I'm grateful I can go for a daily run. It is one thing that I can control. But sidewalks can be treacherous and the dogs in the gardens are scary.  Dogs seem to exist for security, and some of them  bite. The sidewalks run right along the garden walls, the dogs bark viciously, and walking or running past is scary. Not all roads have sidewalks and sometimes I have to walk or run down the street. Surfaces are uneven, the sidewalk or paving changes or buckles. Sometimes it's cobblestone and sometimes it's concrete. A sidewalk slopes up, then has stairs down. This place is so non-ADA compliant!

What I would do I in an emergency? I can ask to go to the hospital with my awesome language skills ("Help please we go hospital.") How would I communicate with the intake staff?
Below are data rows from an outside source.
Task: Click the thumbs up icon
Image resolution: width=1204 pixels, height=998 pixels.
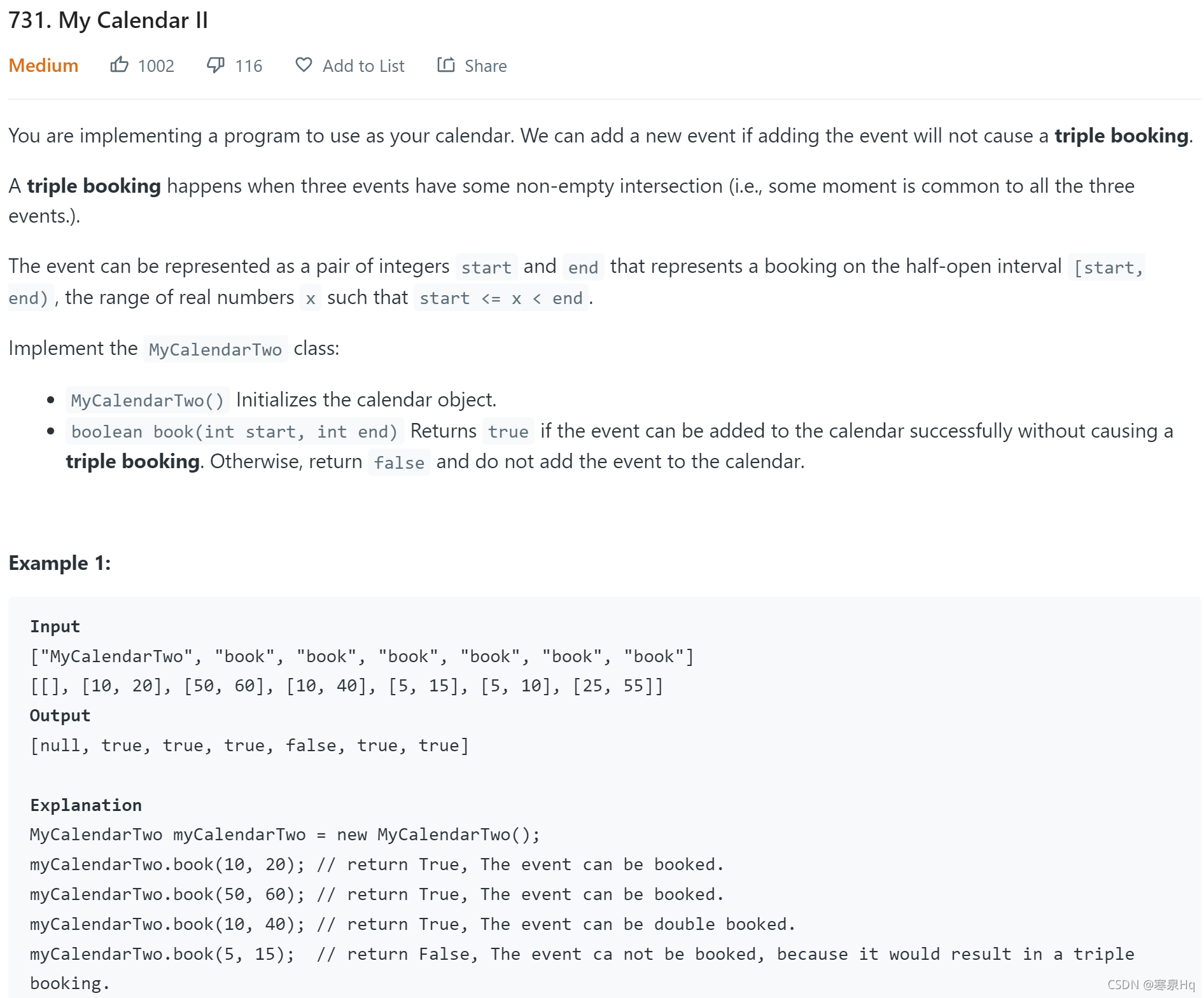Action: 120,64
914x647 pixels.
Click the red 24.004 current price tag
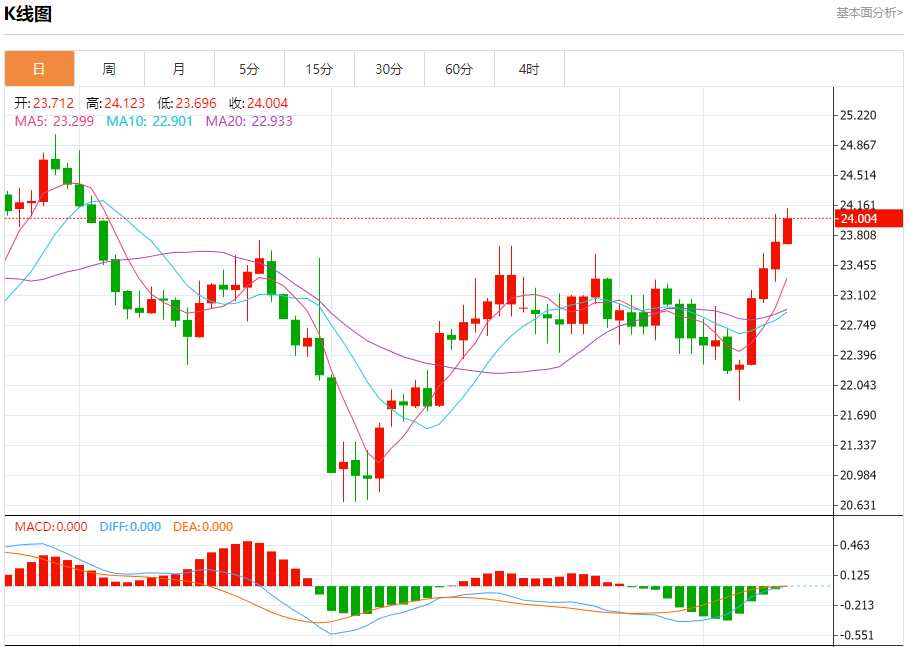[868, 219]
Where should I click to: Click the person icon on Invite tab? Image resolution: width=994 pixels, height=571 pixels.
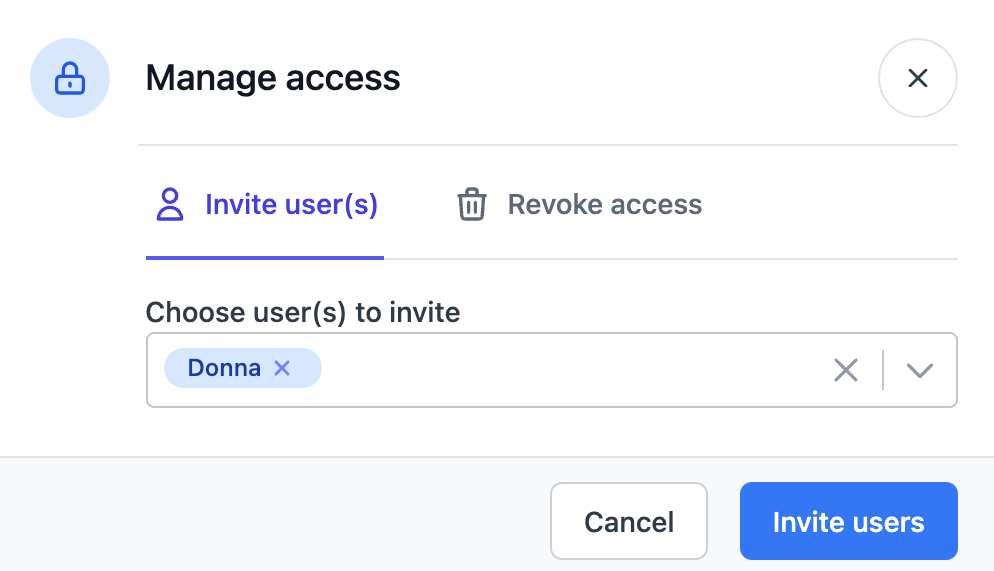(x=170, y=205)
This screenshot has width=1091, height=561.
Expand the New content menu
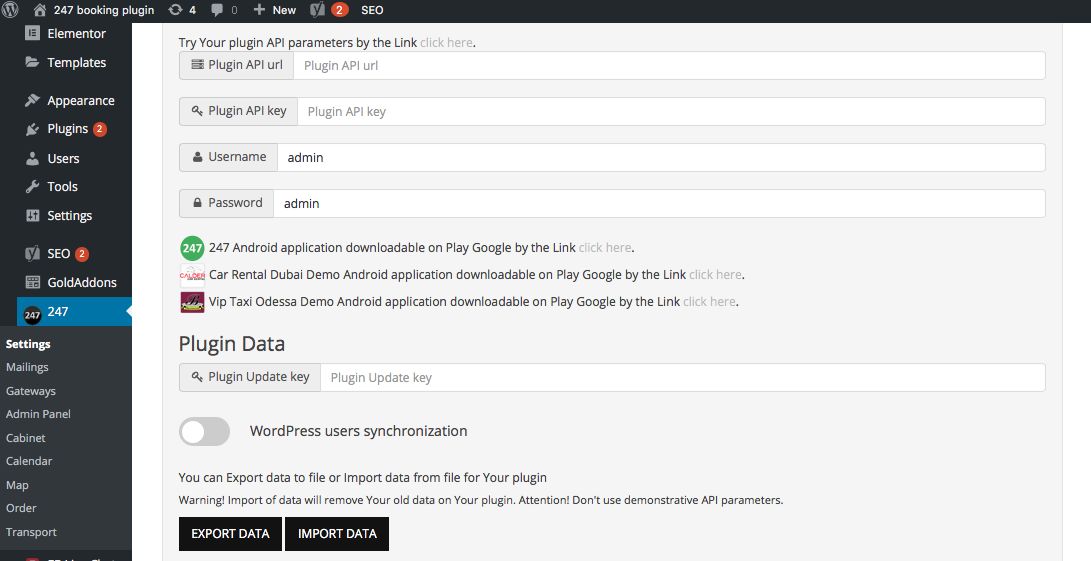[275, 10]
I don't have a dictionary or translator software while jogging. I do have Find my iPhone turned on and I can use Strava or Nike Run Club to map my route. It could help to find my body in case I don't return.

Stress, stress. I'm glad I'm headed home, where I am safe. But wait, that's where I keep burning things, knocking things over every time I turn around. I have to consider everything before I touch it because I don't know what lies underneath, behind, or in it. Where am I safe? What am I doing here? What are an of us doing here? Wait, that's another kind of blog. 

Inside the house are crystal and pottery over a hundred years old. Breaking them would be a tragedy. Vacuum cobwebs from these ceiling. Dont brush them because it will cause plaster to dust down. I dropped the vacuum cleaner handle and nearly hit one of them. Will the near-misses never end?

Be careful in the rain. I closed everything up in a hailstorm, but forgot the little we window in the pantry and rain got in. I was relieved that the pantry has a tile floor and was easy to to clean up.

I wonder if it is stressful for my family to work so hard to communicate. They are very patient and kind, and we laugh a lot. But it must take an effort on their part.

I started crying for no reason during FaceTime with my husband. We were taking about the trip in general, and how I hope it will rest my brain and help me embrace the future since I've lost my job. I just burst into tears. I didn't know why I was crying! But I let it out and he was sweet about it. 

Every night I am grateful for sleep. I need the restoration to have energy for the next day. I am not complaining, I am soldiering on, looking forward to how this will help me grow into the new phase of my life. Evidently it will be a phase wherein I will be a lot more careful than I am now.